The point I would make here is that this is a public world. Its not a world where you can go into your little nest where every truth is yours and every heresy is anything you don't agree with. Its not a world where you will never hear something you don't like or where no one will ever call you names or say something nasty to you. Is the wish for this kind of bubble world really a realistic wish? Why is someone saying "I hope you die" in the street or at work in a tiff or disagreement any more or less serious than if they say it in a tweet? Are they not equal statements? (And, to my mind, equally ephemeral and throwaway?) It seems to me that a great many of these public threats are not threats at all. They are the equivalent of saying "You are a cunt!" I can appreciate that to some this may be upsetting. I've been upset by online comments myself when a passing You Tube viewer insulted the quality of something I had uploaded. And it stayed with me for a day or two as well. But this is not to make every negative comment a genuine or credible threat of anything. People insult you in the street and keep walking. Most online things, I suggest, are exactly the same.
3. Beware the censor.
For many people who I don't agree with all these things I have been talking about call for action - legislative action and Police action. We are told by some that people who say bad things should be arrested and put in jail. Others suggest that the Internet should only be accessed by those prepared to use their real identity in a verifiable way. Anonymity is seen by many as a problem because people can spray their insulting comments about freely and be seen to get away with it. This isn't necessarily the case of course. People have been arrested and convicted in the UK of sending malicious communications, notably to feminists Caroline Criado-Perez and MP Stella Creasy. These women, and others, often write articles full of censorious and moralistic ideas to the extent that, in a nutshell, they want to control the Internet according to guidelines, and morality, that suit them.
But can you control someone being obnoxious on the Internet? Its worth noting that it is not illegal to either be on the Internet or obnoxious. And both things, it seems to me, are equally impossible to control in the final analysis. Many people who get upset at insulting and threatening speech online seem to have the attitude that the world should run on the basis that only things they like should be allowed to happen. This usually involves them being allowed to walk round in a bubble, shielded from the harsh, nasty world outside. But this is not a realistic (or achievable) desire. The problem is not technology. The problem is people. People can be arseholes. Most people, in fact, are arseholes some of the time. Some more so than others. You can't legislate or moralise that away. This attitude, added to the one that infantilizes people and turns them into victims of ever growing hordes of unscrupulous people, is not a solution either. All that happens if you go down that road is that you generate a never-ending rolling wave of more and more examples of the phenomenon. Of course, in their determination to show how horrible life is for them, that is exactly what some people want to do. But that is a destructive and not a constructive agenda. Fundamentally, you cannot control speech by censoring it. It would be like trying to hold back the waves with your hands.

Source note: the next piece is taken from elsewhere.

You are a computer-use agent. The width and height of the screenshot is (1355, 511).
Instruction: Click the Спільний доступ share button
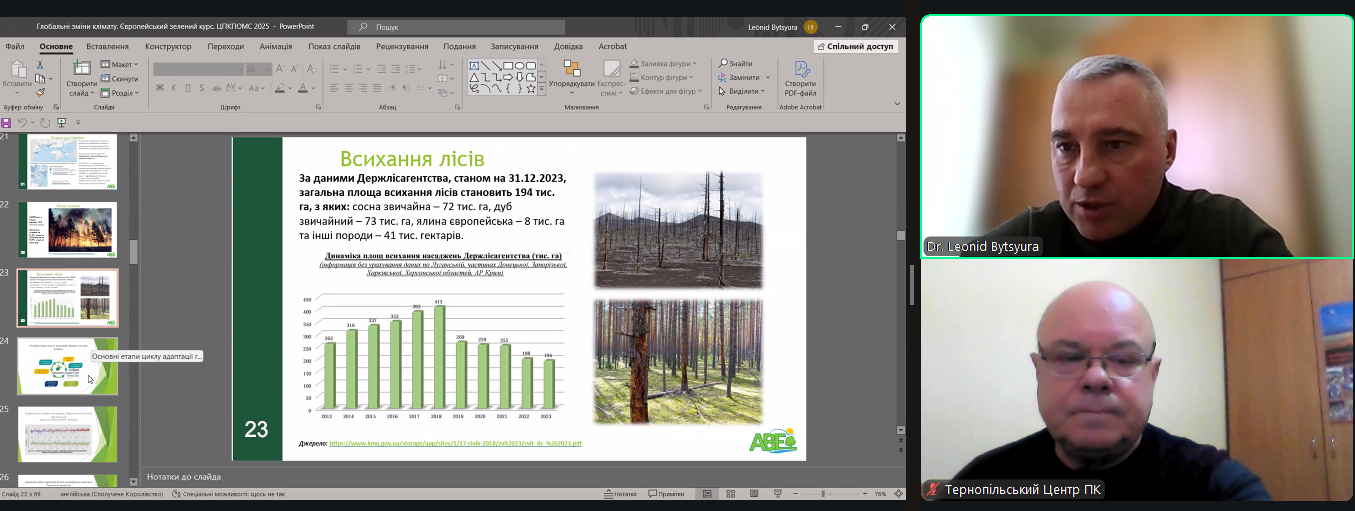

4. Its Time To Be An Adult.
At the end of the day I think people need to stand up and be responsible for themselves. I don't condone any form of hate speech, death threats or rape threats. I appreciate this is a serious issue. My attitude would tend to be that if such things happen in some kind of flare up then the best response is to let it go. (People can and do have disagreements and they do share harsh words.) This is what Sue Perkins seems to have done. She doesn't seem to have taken it too seriously but has just walked away from her account for a while to let the dust settle. I think that's probably wise. Of course, if you are getting repeated comments from the same person then that moves into harassment territory and it becomes more serious. The same is true if you happen to know the person. It is true that you can never know for sure if a threat of something is serious but, as I said above, I would tend to regard threats as not credible if someone is wanting to see you die in some outlandish way ("burnt at the stake") or is making the point of telling you in advance via a publicly accessible social network. This is especially true if this is just some random out of the blue. There are remedies available for those who feel under attack or threatened such as the blocking or locking available on Twitter or involving the authorities if its believed to be something more serious.
But should every nasty, insulting, threatening or obnoxious comment be referred to the Police though? No. You can't legislate for douche bags or for the obnoxiousness of the human race. To be in a public space is to acknowledge you relinquish some control over your environment and to open yourself up to interactions with others you may not desire, whether online or offline. That is just common sense. At the end of the day, if you don't want to hear what other people have to say its in your hands to do something about it. Be responsible for yourself and accept that you live in a world you don't always control.
Thursday, 16 April 2015
Thoughts On Online Speech
Labels:
code of conduct,
free speech,
hate speech,
human nature,
online,
public space,
threats
Some thoughts on "Life"
I suppose it happens to us all. You wake up at some indeterminate point in the night (for those who don't have clocks in their bedrooms anyway) and your mind begins to whirr with thought. The thoughts rush on and you silently nod in agreement with the thoughts that you are having. This has certainly happened to me more than once and often I have determined to write them down later when I get up. Of course, you never do because life gets in the way and it becomes just another lucid moment lost forever in the mists of time. Well, this time, I have actually made the effort to write down what I was thinking about and to use it to meditate on the thoughts I was having. So what follows will be a mash up of the thoughts I had last night in my bed and now as I write, remember and muse on those thoughts that I had.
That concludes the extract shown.